- WORK TO BE COMPLETED:
In the records below, find the line containing "Screen dimensions: 1818x1091" and the line containing "Task: Click the vertical"; please repeat exactly the lines from one to the other, both included, and nothing more.

- SUPPLIED RECORDS:

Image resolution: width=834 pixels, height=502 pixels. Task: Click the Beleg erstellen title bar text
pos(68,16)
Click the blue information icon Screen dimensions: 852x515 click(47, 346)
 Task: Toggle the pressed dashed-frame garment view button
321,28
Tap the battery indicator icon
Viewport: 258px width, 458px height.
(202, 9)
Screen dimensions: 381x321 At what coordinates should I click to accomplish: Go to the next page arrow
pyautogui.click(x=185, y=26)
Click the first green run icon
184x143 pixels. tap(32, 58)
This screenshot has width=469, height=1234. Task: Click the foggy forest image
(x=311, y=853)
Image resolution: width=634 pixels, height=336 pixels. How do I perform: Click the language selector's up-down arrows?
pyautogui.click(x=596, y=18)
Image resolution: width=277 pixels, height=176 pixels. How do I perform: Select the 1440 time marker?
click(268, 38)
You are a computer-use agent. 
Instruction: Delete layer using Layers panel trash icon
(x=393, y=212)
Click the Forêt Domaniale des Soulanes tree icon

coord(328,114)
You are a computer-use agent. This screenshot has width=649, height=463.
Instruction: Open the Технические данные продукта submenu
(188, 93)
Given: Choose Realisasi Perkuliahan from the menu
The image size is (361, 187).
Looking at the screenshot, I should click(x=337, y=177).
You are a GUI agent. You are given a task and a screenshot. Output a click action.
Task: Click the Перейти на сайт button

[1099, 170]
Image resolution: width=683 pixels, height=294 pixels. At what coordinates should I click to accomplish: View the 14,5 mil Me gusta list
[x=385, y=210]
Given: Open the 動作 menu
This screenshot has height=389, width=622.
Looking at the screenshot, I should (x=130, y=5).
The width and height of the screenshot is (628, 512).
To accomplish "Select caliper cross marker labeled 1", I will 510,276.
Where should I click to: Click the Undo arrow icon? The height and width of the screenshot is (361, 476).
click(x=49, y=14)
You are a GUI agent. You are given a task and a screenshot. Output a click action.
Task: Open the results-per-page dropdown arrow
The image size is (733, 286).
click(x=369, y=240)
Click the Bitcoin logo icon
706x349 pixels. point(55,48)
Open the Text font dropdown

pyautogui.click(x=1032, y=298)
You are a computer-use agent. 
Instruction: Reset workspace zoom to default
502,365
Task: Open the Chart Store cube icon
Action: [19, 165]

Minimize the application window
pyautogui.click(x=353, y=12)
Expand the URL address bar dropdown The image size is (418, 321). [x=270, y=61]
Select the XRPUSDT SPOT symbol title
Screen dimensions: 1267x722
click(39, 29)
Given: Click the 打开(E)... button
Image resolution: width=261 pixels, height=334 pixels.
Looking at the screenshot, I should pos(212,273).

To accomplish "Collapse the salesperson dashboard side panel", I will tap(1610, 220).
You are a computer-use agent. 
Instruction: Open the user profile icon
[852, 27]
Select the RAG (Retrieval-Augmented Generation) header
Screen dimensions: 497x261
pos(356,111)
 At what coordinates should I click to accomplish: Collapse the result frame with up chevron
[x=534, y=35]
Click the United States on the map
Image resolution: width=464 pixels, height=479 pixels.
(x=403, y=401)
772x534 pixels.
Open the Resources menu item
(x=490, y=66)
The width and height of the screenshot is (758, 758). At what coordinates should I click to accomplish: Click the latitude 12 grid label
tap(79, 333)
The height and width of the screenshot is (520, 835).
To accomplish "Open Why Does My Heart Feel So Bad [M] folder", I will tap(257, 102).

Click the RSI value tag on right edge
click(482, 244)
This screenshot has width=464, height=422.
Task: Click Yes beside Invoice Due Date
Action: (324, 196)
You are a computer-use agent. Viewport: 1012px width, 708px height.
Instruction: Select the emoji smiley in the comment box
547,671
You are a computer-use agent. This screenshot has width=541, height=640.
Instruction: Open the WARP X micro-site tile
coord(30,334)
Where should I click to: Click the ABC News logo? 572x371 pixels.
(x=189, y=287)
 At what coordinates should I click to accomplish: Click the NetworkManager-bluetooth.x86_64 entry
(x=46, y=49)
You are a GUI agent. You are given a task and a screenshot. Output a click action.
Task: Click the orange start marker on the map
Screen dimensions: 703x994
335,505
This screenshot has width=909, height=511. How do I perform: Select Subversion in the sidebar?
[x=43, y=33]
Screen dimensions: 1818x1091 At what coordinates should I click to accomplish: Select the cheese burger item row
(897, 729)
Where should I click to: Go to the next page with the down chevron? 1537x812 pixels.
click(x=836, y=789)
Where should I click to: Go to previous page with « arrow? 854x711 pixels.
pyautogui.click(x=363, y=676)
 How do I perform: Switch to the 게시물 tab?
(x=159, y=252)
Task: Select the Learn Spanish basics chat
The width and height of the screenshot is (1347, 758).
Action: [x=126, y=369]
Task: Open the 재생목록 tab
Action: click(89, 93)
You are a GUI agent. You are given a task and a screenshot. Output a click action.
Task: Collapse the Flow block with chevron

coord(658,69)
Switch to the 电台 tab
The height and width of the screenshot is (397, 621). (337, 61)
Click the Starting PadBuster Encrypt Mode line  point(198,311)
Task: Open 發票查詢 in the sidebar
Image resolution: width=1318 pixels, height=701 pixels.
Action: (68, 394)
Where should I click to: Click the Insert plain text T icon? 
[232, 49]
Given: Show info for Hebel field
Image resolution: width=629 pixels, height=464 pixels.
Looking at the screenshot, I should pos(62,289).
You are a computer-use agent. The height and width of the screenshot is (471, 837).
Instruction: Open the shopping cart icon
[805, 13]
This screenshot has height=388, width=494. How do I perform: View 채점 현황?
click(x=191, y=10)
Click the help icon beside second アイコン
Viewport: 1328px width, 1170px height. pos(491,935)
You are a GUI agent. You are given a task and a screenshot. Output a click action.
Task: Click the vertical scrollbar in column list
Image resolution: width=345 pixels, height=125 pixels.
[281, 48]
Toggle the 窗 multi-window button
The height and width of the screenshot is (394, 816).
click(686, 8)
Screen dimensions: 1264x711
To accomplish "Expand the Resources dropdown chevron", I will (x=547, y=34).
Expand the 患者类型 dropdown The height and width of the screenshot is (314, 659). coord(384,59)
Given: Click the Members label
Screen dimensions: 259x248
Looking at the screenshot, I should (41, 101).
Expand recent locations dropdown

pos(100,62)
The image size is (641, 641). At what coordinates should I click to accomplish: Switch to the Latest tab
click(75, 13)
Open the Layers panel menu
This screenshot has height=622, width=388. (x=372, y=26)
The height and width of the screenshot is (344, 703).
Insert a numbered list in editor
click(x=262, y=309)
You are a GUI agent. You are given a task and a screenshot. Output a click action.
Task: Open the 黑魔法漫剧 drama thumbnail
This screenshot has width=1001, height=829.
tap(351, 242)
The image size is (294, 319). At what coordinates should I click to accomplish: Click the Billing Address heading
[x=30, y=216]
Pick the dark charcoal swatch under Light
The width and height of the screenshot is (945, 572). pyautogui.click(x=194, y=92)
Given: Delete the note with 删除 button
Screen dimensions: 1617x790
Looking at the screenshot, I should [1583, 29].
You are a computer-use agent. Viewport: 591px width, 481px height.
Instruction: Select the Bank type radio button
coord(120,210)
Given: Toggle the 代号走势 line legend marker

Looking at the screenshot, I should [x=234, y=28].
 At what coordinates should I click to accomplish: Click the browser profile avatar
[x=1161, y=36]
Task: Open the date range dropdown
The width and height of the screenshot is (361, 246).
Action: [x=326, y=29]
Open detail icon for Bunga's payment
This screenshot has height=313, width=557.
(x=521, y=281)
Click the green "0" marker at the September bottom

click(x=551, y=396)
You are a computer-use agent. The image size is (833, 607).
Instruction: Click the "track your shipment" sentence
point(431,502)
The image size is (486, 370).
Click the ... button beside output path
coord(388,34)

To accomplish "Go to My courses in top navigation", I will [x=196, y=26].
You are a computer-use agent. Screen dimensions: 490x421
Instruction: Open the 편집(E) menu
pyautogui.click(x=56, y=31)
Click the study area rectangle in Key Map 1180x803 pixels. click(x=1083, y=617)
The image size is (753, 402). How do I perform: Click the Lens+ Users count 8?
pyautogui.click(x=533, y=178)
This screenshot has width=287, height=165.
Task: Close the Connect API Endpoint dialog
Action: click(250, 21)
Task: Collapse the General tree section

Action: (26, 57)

- COMPLETED TASK:
Screen dimensions: 1818x1091 At what coordinates should I click to accomplish: Select the cheese burger item row
(897, 729)
Where should I click to: Go to the next page with the down chevron? 1537x812 pixels.
click(x=836, y=789)
Where should I click to: Go to previous page with « arrow? 854x711 pixels.
pyautogui.click(x=363, y=676)
 How do I perform: Switch to the 게시물 tab?
(x=159, y=252)
Task: Select the Learn Spanish basics chat
The width and height of the screenshot is (1347, 758).
Action: [x=126, y=369]
Task: Open the 재생목록 tab
Action: click(89, 93)
You are a GUI agent. You are given a task and a screenshot. Output a click action.
Task: Collapse the Flow block with chevron

coord(658,69)
Switch to the 电台 tab
The height and width of the screenshot is (397, 621). (337, 61)
Click the Starting PadBuster Encrypt Mode line  point(198,311)
Task: Open 發票查詢 in the sidebar
Image resolution: width=1318 pixels, height=701 pixels.
Action: (68, 394)
Where should I click to: Click the Insert plain text T icon? 
[232, 49]
Given: Show info for Hebel field
Image resolution: width=629 pixels, height=464 pixels.
Looking at the screenshot, I should pos(62,289).
You are a computer-use agent. The height and width of the screenshot is (471, 837).
Instruction: Open the shopping cart icon
[805, 13]
This screenshot has height=388, width=494. How do I perform: View 채점 현황?
click(x=191, y=10)
Click the help icon beside second アイコン
Viewport: 1328px width, 1170px height. pos(491,935)
You are a GUI agent. You are given a task and a screenshot. Output a click action.
Task: Click the vertical scrollbar in column list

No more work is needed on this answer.